Algorithms and formulas from this post are based on the great book Algorithms of the Intelligent Web
Recommendations in applications are based on similarities. Similarities between two or more users, or similarity between two or more items.
I wanted a simple Recommender that would look something like:
- class Recommender
- def recommendations_for(user)
- end
- end
the recommendations_for method would return the recommended movies for a user.
I wanted to start the recommendation first with the User similarity.
This means that we will compare each user with each other looking at the movies they like (and don’t like) based on the ratings they give to these movies. This way we establish similarities between users based on their common tastes.
Most Recommendation implementations are based on the concept of similarity. Mainly similarity between users and similarity between items.
So first let's see the concept of User Similarity.
User similarity simply means how much a user's rating patterns compare with another user's. So if for example two users rank the same 10 movies with the same rankings we can think that they movie tastes are similar so if we can recommend movies between this users.
For having the best values when looking at user similarity we compare every user with each other, and rank their mutual similarities in order so we have a full arrangements of users and their similar users.
Comparing each user with each other can be a long task in systems with many users and many reviews per user. So the best idea is probably to precalculate this values and not do it in real time. But for now let's just focus on the algorithm I need as a first step in creating recommendations for my site
So let's see how this is done with some code:
The first step is as said find a way to figure out if my users are similar between them.

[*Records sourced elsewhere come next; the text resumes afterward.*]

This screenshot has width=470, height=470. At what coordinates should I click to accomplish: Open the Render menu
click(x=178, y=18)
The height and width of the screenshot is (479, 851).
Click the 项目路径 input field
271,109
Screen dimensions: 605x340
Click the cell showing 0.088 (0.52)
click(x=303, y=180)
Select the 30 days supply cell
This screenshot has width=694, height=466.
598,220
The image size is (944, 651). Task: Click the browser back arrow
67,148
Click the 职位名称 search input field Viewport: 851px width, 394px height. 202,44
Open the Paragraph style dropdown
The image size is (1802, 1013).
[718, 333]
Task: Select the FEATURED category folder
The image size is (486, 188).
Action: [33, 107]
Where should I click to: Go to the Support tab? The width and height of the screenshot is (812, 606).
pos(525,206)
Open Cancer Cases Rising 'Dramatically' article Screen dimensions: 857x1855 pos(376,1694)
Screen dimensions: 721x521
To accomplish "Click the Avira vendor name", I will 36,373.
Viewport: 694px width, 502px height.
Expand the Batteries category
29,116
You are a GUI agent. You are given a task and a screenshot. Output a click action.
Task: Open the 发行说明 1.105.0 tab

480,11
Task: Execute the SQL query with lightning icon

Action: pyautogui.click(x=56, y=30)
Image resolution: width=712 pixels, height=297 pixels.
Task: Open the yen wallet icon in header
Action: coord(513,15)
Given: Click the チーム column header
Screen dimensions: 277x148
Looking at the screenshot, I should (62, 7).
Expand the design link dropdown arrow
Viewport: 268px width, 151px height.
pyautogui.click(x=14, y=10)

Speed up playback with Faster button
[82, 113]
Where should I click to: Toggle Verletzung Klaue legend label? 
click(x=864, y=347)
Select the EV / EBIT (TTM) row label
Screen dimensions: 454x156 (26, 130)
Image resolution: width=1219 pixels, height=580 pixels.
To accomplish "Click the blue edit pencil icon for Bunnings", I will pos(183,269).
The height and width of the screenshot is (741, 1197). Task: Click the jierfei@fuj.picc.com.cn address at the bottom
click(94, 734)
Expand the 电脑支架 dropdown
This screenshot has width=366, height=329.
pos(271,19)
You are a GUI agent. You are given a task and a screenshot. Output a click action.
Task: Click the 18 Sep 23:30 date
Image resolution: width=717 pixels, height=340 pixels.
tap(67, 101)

My current structure is a MongoDB database with the user reviews embedded inside the Movies document, I would need to extract that, but I won't do it right now. Instead I assume that I already extracted it and ended up with the same structure as the file downloaded from movielens.
The structure of this file is:
user id | item id | rating | timestamp
So what exactly we need?
Our user similarity measure between two users will be based on the ranking they each give to a common movie, and the ratio of how many common movies they have watched. so for example
Mario | Titanic | 4
Luigi | Titanic | 4
Koopa | Titanic | 4
Mario | Braveheart | 5
Luigi | Braveheart | 5
Koopa | LOTR | 5
Mario and Luigi are more similar as they have more movies, from all their movies, in common with each other, even though in the common movie (Titanic) all three of the users have the same ranking.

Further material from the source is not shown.